Они попробовали три разных бутона, включая тот, который нашел Нит Сахор, но безрезультатно.
— Это вирус, — наконец заявил Нит Эйнон.
— Что?
Эйнон скрипел зубами от ярости.
— Мой сын внедрил вирус в эту систему.
— Скорее вытаскивайте бутон!
— Поздно! — Нит Эйнон ударил кулаком по приборной панели. — Бутоны заражены, вирус уничтожил всю информацию, которая в них содержалась.
Нит Имммон разглядывал побеги апельсиновой сладости, обвивавшие стены.
— А как насчет других бугонов? Должно же остаться хоть что-то?
Найти удалось только один бугон, и Нит Имммон торжествующе протянул его Ниту Эйнону.
— Что мне с ним делать? — иронически спросил Нит Эйнон. — Бутоны созданы специально для этой системы и в любой другой окажутся бесполезными. Я слишком хорошо знаю сына, — сказал техномаг, взяв бутон у Нита Имммона и тщательно осмотрев каждый лепесток. — Видишь? Лепестки заражены. Даже если бы нам удалось разгадать тайну этой системы и создать новую, бутон бы моментально самоуничтожился.
— В Н'Луууру Нита Сахора!
Эйнон вернул Ниту Имммону бутон.
— Можешь носить его вместо значка, больше он ни на что не годен.

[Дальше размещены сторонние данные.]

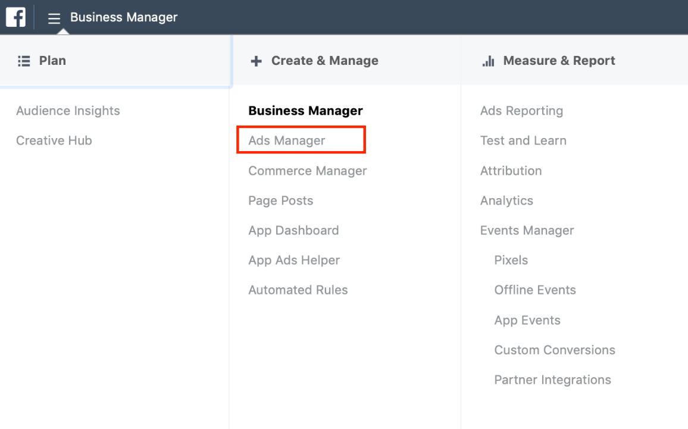The height and width of the screenshot is (429, 688).
Task: Open the App Dashboard
Action: tap(293, 230)
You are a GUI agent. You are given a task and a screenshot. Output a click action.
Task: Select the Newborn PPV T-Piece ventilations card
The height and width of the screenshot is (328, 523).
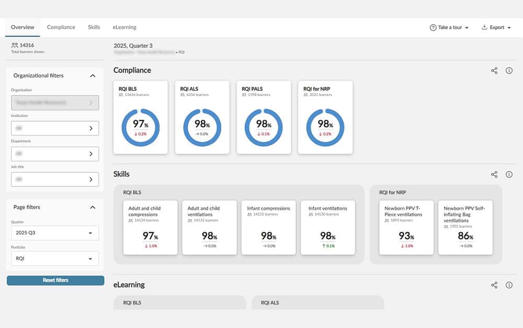[406, 227]
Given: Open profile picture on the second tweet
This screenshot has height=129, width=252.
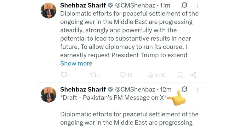Looking at the screenshot, I should point(49,95).
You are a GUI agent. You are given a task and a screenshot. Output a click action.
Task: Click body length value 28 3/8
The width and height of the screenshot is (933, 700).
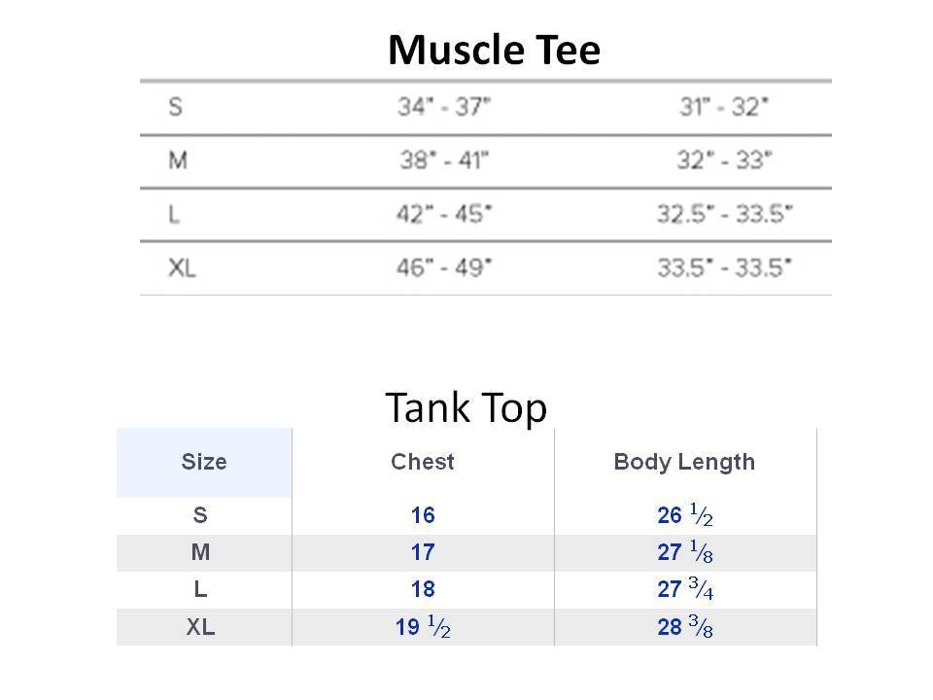(685, 627)
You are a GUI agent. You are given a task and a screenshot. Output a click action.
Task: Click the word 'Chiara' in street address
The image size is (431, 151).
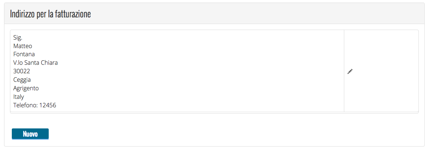click(49, 63)
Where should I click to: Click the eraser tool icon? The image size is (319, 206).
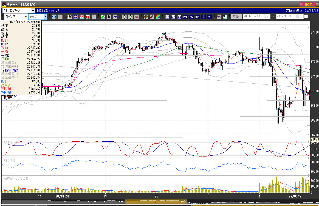[x=115, y=17]
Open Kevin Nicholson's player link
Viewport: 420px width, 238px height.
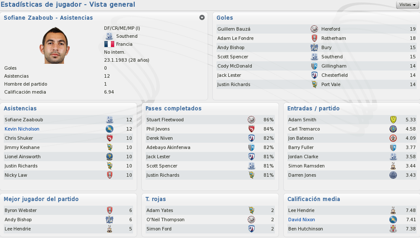click(x=22, y=129)
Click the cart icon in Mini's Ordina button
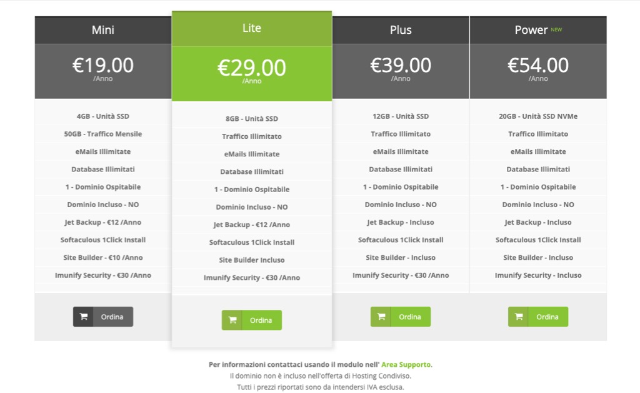The width and height of the screenshot is (640, 393). [x=83, y=317]
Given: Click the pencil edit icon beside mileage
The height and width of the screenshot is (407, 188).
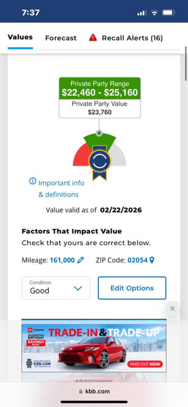Looking at the screenshot, I should coord(81,260).
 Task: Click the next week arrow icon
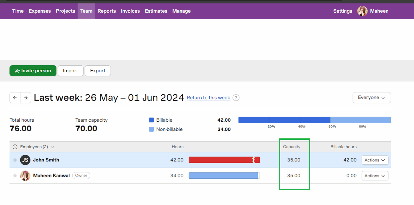click(x=26, y=98)
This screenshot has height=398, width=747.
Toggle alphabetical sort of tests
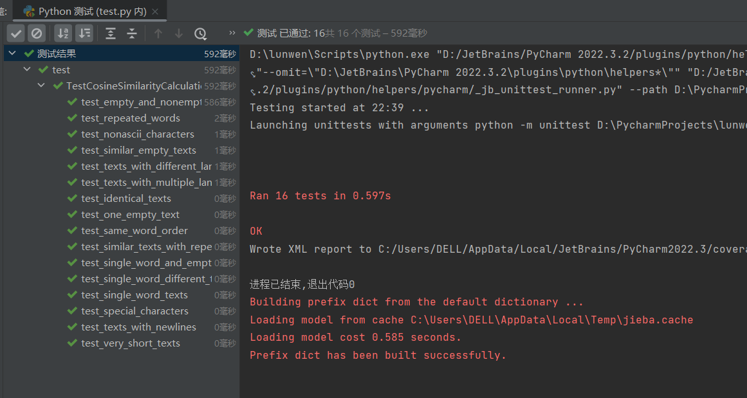63,33
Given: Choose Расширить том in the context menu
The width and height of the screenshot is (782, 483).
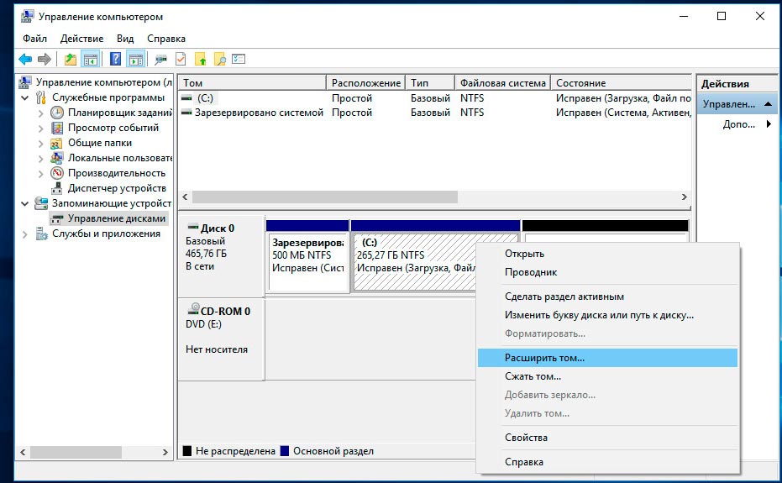Looking at the screenshot, I should (x=544, y=358).
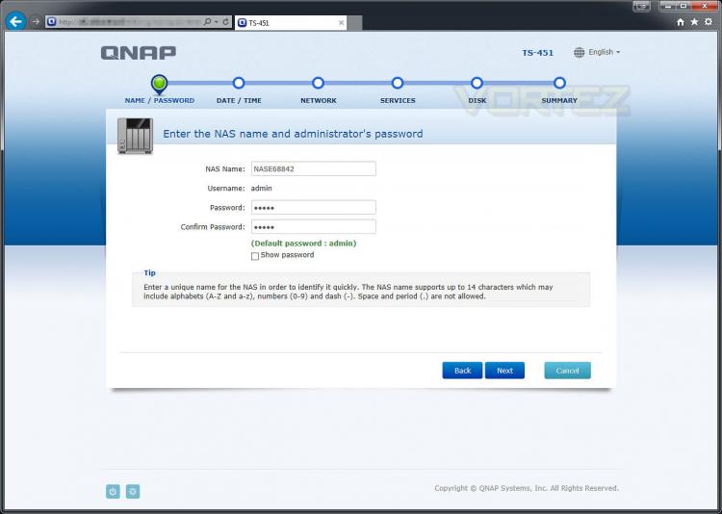Click the globe language icon
The height and width of the screenshot is (514, 722).
click(x=579, y=53)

Маретэн и Бассе пробирались по лесу и почти за шесть часов не проронили ни единого слова. О чем думал ее товарищ, художница не знала, а сама она вспоминала Майю.
Похороны стали для них настоящим испытанием. Ни Бассе, ни Маретэн не хотелось расставаться с подругой. Сестра Кургана не знала, как ее спутник относился к Майе. Одно время ей казалось, что они родные брат и сестра, но потом Маретэн стала сомневаться — ведь родственников не брали в один отряд. По поведению парня трудно было сделать какие-то выводы. Если он и переживал, то очень глубоко прятал эмоции.
На душе у Маретэн было неспокойно. Возможно, именно этого и добивался Бассе. Он и не думал скрывать свои предрассудки. Для него Маретэн была и оставалась в'орнновской тускугггун, которой нельзя доверять. Однако после похорон Бассе не предпринял ни малейшей попытки расстаться с ней и пойти своей дорогой. По молчаливому соглашению они направились к месту дислокации кхагггунов из отряда Ханнна Меннуса. Зачем они туда шли? Оба истощены и физически, и морально. Им бы как следует выспаться и поесть. И все же об этом они даже не мечтали. Об отдыхе можно подумать, когда закончится война.
По небу неслись длинные, похожие на когти клайвена облака. Голова Ханнна Меннуса темнела, из бронзовой кожа превращалась в темно-серую. Она начала пахнуть, и Бассе набил основание шеи сухими сосновыми иголками. Как ни странно, партизаны берегли жуткий трофей. Им казалось, что в нем живет дух Майи и, сохраняя голову, они хранят память о ней.
Наступила ночь, и оба поняли, что смертельно проголодались и устали. Пришлось разбить лагерь и поджарить квода. Досыта наевшись, Бассе и Маретэн молча сидели у костра. Они так и не проронили ни слова. Бассе старался не смотреть на свою спутницу. Вместо этого он глядел в мертвые глаза Ханнна Меннуса. О чем он думал, Маретэн не знала.
На рассвете, когда на часах стояла художница, она заметила какое-то движение. Схватив ионную пушку, молодая женщина негромко окликнула Бассе. Проснувшись моментально, он поднялся и понял, что в лесу они не одни.